Text:
>> Start
[Music Monday] Why Music Download Stores Won’t Work In Indonesia

[Music Monday] Why Music Download Stores Won’t Work In Indonesia

[Music Monday] Why Music Download Stores Won’t Work In Indonesia
[Music Monday] Why Music Download Stores Won’t Work In Indonesia

The more I think of it, the more I think that many music services – at least in Indonesia – are going about it the wrong way. Since 2008, Indonesia has had a number of online music download stores. Various business models were tried – an ISP tried ISP billing, telcos tried charging via SMS, and some others even had a choice of payment systems; either through SMS or electronic voucher.

Investments in (quite expensive) hosting and delivery systems were made, in an attempt to replicate what seemed to work overseas – the music download. Essentially, users will pay for a song that they want, and only the song that they want, and download it to their choice device. Most services were required to implement digital rights management (DRM) as a way to circumvent unauthorized copying, and the files themselves were usually confined to the device that downloaded the file.

Needless to say, it didn’t work. It has never delivered the results that the music industry wants, that’s for sure.

Since the obvious absence of iTunes in the market, many players tried to step up to the plate and offer music downloads. Many of these music download stores tried to emulate iTunes in one way or another – most duplicated the user interface design, some even tried to create the hardware + software ecosystem that iTunes is best at. None of these stores were hardware manufacturers, so they had to try to make the experience as seamless as possible for the user, and try to get the already large mobile user population to get used to music downloads.

Various marketing and promotion efforts were launched, as were cooperations with the music labels to offer a large selection of songs. Business negotiations took months as both parties wanted to find a balance between an attractive consumer proposition and a lucrative deal for the music labels (who represent the musicians and artistes) to make sure they get money that can be reinvested into making more music. The systems themselves took a major effort to build, not to mention the effort in promoting these services. There was no other way but to try, and see if people were receptive to music downloads.
>> End
Objectives:
1. Summarize the piece on music downloads in Indonesia above in two sentences.
2. According to the piece on music downloads in Indonesia, how did telcos try to charge for downloads?
3. For each statement, answer yes or no according to the piece on music downloads in Indonesia, and quote the words that decide it.
(a) None of the download stores were hardware manufacturers.
(b) Business negotiations with the music labels were finished within a few weeks.
(c) Implementing DRM was optional for most services.

Dataset entries:
>> Start
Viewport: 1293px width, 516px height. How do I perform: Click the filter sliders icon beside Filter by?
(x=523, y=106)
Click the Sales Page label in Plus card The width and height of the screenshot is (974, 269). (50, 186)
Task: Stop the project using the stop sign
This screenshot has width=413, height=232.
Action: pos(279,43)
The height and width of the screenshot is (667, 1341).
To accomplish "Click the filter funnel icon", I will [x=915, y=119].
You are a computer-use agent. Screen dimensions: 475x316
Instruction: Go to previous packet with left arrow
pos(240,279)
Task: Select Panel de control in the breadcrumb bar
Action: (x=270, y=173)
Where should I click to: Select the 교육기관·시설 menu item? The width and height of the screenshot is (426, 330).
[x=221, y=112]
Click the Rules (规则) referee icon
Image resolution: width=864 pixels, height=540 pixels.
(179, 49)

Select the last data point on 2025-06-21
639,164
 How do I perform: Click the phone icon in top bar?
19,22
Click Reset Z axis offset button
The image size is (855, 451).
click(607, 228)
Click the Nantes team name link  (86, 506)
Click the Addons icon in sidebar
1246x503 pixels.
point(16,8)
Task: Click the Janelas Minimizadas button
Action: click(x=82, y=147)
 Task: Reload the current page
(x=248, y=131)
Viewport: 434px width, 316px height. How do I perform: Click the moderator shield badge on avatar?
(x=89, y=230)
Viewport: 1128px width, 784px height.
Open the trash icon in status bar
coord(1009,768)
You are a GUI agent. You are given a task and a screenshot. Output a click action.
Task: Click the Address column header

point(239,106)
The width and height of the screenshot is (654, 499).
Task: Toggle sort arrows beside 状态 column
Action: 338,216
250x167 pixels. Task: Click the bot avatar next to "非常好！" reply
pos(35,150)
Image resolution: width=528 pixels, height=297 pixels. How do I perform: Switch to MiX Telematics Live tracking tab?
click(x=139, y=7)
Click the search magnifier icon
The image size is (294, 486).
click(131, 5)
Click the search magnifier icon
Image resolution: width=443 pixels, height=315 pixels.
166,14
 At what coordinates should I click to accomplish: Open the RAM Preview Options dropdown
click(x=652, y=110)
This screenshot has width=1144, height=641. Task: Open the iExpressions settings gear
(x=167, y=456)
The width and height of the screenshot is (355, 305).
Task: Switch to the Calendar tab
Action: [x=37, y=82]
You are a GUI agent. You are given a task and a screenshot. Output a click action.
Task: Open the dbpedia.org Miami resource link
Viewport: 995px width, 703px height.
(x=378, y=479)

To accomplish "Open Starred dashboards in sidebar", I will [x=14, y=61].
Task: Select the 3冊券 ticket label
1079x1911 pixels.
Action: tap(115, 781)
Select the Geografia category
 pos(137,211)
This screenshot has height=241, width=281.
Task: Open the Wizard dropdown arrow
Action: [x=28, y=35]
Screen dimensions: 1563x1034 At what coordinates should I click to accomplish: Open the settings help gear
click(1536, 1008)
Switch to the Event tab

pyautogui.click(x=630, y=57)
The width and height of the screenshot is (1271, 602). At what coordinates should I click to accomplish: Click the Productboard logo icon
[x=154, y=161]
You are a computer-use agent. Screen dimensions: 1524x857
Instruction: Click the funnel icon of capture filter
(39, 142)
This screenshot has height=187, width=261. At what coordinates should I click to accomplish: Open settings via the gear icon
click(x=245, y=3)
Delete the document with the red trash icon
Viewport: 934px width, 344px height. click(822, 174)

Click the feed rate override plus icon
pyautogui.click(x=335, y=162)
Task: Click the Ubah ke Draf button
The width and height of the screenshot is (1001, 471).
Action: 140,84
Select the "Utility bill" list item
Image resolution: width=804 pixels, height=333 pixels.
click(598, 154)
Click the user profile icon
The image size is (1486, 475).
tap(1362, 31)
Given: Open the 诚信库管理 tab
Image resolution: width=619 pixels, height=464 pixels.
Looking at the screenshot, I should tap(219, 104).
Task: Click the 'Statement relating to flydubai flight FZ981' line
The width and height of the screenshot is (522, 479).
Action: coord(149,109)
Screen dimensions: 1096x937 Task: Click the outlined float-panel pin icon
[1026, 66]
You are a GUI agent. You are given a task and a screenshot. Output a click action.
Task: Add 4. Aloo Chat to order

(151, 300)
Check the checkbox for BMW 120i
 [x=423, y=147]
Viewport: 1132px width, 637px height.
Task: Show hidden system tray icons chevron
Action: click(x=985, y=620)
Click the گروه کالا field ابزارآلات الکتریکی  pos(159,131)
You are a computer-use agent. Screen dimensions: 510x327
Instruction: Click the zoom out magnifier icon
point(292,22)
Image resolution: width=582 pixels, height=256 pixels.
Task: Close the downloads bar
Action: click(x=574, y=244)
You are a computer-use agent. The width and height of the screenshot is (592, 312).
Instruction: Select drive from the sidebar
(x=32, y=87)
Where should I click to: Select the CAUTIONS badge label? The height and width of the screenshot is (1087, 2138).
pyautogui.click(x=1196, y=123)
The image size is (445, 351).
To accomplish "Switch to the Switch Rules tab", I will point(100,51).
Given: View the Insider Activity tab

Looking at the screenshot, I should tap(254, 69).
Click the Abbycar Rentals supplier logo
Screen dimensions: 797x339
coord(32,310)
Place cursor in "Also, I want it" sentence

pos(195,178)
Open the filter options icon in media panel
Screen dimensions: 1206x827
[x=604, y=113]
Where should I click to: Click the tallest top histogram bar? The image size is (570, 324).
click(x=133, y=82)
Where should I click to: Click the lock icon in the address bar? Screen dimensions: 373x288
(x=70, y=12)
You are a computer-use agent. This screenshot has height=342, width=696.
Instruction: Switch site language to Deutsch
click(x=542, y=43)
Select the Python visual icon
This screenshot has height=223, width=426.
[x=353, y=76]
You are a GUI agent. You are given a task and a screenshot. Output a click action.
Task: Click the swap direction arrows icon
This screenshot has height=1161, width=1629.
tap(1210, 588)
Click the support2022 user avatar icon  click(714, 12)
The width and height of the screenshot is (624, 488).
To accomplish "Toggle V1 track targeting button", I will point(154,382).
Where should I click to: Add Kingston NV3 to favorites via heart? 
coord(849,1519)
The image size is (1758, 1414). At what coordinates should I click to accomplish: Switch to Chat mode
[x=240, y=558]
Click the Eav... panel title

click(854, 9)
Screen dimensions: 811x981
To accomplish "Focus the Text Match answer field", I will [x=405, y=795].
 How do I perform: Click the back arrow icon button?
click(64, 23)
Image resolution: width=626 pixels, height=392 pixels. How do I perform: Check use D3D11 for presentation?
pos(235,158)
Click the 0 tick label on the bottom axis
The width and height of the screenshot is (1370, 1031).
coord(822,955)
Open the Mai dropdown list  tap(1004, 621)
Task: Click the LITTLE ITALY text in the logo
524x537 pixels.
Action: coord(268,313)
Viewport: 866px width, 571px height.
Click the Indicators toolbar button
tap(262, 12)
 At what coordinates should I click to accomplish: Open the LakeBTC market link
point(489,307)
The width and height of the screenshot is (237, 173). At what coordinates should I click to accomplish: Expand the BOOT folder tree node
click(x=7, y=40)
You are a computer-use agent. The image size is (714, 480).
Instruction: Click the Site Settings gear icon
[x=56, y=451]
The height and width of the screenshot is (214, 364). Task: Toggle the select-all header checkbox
>> End
Task results:
1. Since 2008, Indonesia has had a number of online music download stores that tried various business models and payment systems, many of them imitating iTunes and using DRM that usually confined files to the downloading device. Although they invested in expensive hosting and delivery systems, promotion, and months of negotiations with music labels, they never delivered the results the music industry wants.

2. Telcos tried charging via SMS.

3.
(a) Yes: "None of these stores were hardware manufacturers"
(b) No: "Business negotiations took months"
(c) No: "Most services were required to implement digital rights management (DRM)"